DOCUMENT EXCERPT -
========================================================================
NHIF fraud: Amal and Beirut hospitals suspended for five years

Michael Kamau

National Health Insurance Fund board chairman Michael Kamau (left) and acting CEO Samson Kuhora before the National Assembly’s Health committee at Parliament buildings on July 25, 2023..

Photo credit: Dennis Onsongo | Nation Media Group

Internal investigations by the national health insurer into how rogue facilities preyed on unsuspecting elderly people in Meru County have found Amal and Beirut hospitals, both based in Eastleigh, guilty of fraud.

While appearing before the National Assembly’s Health committee chaired by Dr Robert Pukose (Endebess), National Hospital Insurance Fund (NHIF) acting CEO Samson Kuhora disclosed that other hospitals are under investigation. These include Afya Bora Hospital, Afya Bora Hospital Annex, Jekim Hospital Nkubu Ltd, Jekim Medical Centre, Joy Nursing and Maternity Eastleigh and St Peter’s Orthopaedics and Surgical Specialty Center.
========================================================================
STORED DATA -
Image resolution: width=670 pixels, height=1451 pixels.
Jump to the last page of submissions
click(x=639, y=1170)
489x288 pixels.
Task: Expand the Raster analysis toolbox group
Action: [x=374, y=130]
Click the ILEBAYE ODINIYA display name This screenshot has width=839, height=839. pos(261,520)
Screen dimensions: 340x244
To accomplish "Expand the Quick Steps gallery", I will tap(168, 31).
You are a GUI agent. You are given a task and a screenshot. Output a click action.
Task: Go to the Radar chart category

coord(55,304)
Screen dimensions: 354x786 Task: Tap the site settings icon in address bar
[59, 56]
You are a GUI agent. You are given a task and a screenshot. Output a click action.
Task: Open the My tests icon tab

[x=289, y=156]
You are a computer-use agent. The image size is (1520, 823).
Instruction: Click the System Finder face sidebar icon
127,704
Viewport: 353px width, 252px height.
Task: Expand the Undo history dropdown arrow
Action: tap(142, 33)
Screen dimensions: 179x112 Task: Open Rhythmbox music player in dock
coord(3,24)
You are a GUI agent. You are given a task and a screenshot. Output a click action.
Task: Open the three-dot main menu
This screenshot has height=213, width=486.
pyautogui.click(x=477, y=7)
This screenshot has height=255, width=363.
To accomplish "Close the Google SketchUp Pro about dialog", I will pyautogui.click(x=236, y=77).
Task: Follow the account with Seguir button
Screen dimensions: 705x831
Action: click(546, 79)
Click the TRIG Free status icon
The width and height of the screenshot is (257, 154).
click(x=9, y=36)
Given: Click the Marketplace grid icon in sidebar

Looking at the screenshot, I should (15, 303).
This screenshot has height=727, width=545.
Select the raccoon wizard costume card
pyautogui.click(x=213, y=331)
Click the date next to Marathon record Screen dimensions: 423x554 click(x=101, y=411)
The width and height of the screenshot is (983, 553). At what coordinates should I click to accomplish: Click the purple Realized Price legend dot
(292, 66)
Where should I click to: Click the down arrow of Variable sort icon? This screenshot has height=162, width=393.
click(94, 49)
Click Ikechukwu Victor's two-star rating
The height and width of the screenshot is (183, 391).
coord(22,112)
========================================================================
Write out the NHIF fraud article from "Internal investigations by" to "guilty of fraud.".

Internal investigations by the national health insurer into how rogue facilities preyed on unsuspecting elderly people in Meru County have found Amal and Beirut hospitals, both based in Eastleigh, guilty of fraud.